DEMOCRACY AND EDUCATION
By Manuel Cereijo
There appears to be a growing concensus that a high level of education is a necessary condition also for democracy. A high level of education presupposes that all citizens in democratic societies need more than minimal education. They need to develop an understanding of the essential concepts and the actual functioning of constitutional governments and of market economies.
The decisions which citizens in free societies are called upon to make in both their personal and political lives are replete with the ideas-and choices-of economics. A basic grounding in economics is essential, if they are to make sense of policies in print and on the airwaves and if they are to make intelligent choices in polling booths. Ignorance in today's world forms a prison from which citizens must be given the tools to escape.
Schools, to be sure, do have significant, if not sole, responsibility for providing students with a core of basic knowledge about social, political, and economic issues and for teaching them to think critically, listen with discernment and communicate honestly and effectively. Schools also bear responsibility for helping to provide students with the skills they need to function as citizens in democratic communities and in a market economy.
In this modern technological world, skills, education, and knowledge can be called human capital. Human capital differs from physical capital in three important ways. (1) Human capital can not be owned; (2) Human capital investments require a long time horizon;(3) Human capital generate the man-made brainpower industries. These are another basic reasons linking education, capitalism, and democracy. However, a college education is very expensive. Approximately from Kindergaten to a University degree a family expends some $180,000
While it may be true that not everyone needs sophisticated high-tech training, the technology is affecting many job categories not normally associated with high technology. For the foreseeable future, the economy will be driven at the leading edge by the strengths or weaknesses of the nation's high technology industries and by the ability of other industries to absorb new technologies. Both situations require a sustained infusion of resources into education of the young and reeducation of the work force.
Engineering education has become one of the main sources of long run sustainable competitive advantage for the United States. If one looks at the breakthrough firms of the 1990s, it is clear that there is a lot of productivity to be gotten tearing down traditional functional walls between areas such as R&D, design, manufacturing, or sales and by pushing decision making much farther down into the organization to cut layers of management hierarchy. But all of those actions, vital for democracy and capitalism, require a much better educated and skilled engineering and technical workforce. Retraining and professional development by industry is essential.
Today, the ascendant nations are masters not of land and material resources but of ideas and technologies. Electronics is the world's fastest-growing major industry. Computer software, a pure product of mind, is the chief source of added value in world commerce. The global network of telecommunications carries more valuable goods than all the world's supertankers. Today, wealth comes not to the conquerors of land but to the emancipators of mind.

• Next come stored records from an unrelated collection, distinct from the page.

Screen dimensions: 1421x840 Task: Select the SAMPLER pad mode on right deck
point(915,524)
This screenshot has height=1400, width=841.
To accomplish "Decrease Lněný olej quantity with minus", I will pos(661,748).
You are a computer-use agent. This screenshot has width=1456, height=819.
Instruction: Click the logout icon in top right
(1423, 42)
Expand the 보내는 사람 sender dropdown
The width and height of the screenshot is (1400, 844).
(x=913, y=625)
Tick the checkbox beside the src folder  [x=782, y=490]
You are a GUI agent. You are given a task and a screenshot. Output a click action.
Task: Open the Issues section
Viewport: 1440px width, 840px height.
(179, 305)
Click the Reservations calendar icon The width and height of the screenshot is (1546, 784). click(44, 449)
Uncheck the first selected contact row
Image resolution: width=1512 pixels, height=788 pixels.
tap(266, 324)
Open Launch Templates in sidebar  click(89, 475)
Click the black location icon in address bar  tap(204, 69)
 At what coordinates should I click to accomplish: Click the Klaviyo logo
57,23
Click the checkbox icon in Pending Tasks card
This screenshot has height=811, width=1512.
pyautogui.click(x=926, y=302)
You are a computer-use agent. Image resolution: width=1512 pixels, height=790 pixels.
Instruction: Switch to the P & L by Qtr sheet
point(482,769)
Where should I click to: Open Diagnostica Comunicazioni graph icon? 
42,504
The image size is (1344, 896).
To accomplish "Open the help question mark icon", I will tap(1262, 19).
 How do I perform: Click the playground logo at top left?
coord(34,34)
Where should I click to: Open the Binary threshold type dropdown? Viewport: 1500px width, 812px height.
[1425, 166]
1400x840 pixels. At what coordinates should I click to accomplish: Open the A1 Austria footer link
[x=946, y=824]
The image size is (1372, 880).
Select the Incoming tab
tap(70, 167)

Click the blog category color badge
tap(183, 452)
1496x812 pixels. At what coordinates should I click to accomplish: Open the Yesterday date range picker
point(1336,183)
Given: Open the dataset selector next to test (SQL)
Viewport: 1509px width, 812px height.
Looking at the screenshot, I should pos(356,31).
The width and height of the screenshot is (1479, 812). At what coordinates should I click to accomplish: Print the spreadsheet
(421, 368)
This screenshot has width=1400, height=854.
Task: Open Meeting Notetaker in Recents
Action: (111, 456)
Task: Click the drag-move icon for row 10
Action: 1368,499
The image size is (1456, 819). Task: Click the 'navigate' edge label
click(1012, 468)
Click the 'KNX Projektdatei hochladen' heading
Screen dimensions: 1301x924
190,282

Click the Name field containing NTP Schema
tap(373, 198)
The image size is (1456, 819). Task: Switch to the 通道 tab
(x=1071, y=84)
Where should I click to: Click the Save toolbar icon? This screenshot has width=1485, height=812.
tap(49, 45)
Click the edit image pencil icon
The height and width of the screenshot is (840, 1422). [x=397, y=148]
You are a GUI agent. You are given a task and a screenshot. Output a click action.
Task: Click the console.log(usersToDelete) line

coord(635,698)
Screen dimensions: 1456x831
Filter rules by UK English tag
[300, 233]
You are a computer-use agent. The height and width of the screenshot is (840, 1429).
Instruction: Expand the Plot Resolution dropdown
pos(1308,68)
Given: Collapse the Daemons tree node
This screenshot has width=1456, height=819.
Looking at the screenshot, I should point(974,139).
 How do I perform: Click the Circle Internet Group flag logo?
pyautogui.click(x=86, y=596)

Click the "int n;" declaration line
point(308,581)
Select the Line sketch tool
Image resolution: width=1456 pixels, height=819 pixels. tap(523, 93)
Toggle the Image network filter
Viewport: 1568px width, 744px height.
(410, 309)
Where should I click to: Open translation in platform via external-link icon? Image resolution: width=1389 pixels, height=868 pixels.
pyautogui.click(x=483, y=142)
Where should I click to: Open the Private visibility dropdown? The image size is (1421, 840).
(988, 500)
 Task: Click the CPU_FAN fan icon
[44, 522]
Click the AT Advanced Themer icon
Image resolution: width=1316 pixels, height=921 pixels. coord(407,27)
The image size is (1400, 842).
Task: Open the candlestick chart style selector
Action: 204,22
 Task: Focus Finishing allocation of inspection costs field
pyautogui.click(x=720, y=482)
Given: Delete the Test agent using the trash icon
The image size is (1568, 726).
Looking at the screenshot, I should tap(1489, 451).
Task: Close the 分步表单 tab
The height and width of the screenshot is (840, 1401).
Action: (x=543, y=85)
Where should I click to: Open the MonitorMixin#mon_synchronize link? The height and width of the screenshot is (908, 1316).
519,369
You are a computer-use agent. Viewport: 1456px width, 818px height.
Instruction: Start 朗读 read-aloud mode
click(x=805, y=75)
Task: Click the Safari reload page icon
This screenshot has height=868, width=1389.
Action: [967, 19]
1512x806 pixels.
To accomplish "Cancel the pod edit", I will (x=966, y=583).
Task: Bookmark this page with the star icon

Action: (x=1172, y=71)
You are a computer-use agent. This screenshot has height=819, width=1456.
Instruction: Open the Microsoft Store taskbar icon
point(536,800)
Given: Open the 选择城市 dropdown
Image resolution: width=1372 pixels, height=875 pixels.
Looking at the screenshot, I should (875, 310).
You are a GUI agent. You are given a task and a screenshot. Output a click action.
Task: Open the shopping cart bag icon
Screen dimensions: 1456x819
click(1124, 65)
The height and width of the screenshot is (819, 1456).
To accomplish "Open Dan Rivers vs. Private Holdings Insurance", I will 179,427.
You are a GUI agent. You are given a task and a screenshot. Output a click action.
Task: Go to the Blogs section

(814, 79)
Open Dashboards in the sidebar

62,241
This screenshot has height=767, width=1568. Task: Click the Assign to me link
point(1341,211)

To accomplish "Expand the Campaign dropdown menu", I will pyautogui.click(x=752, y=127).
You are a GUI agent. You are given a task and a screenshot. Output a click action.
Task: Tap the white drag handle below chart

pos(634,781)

The infrastructure that is really going to count in the future is not so much the physical infrastructure but the knowledge infrastructure, and as mentioned above, the engineering infrastructure. The government should be making the necessary investments in engineering education. Public technology, and public engineering education are vital for capitalism, democracy, freedom. The successful interplay of corporations and engineering education is critical to American industries.
A country's wealth is a more slippery sum than the spending power of its citizens or the reservoir of its resources. Wealth consists in assets that promise a future stream of income. This is a very important concept that unfortunately most Latin American nations do not practice. The flows of oil money, for example, do not become an enduring asset of a nation until they can be converted into a sock of remunerative capital-industries, ports, roads, airports, schools, and working skills-that can offer a future. A wealthy nation must be able to save as well as to consume. This is not a world anymore in which the gain of one nation can only come at the expense of another. All the world will benefit from the increase impotence of statism and socialism. This is the age of democracy, freedom, capitalism, individual and family.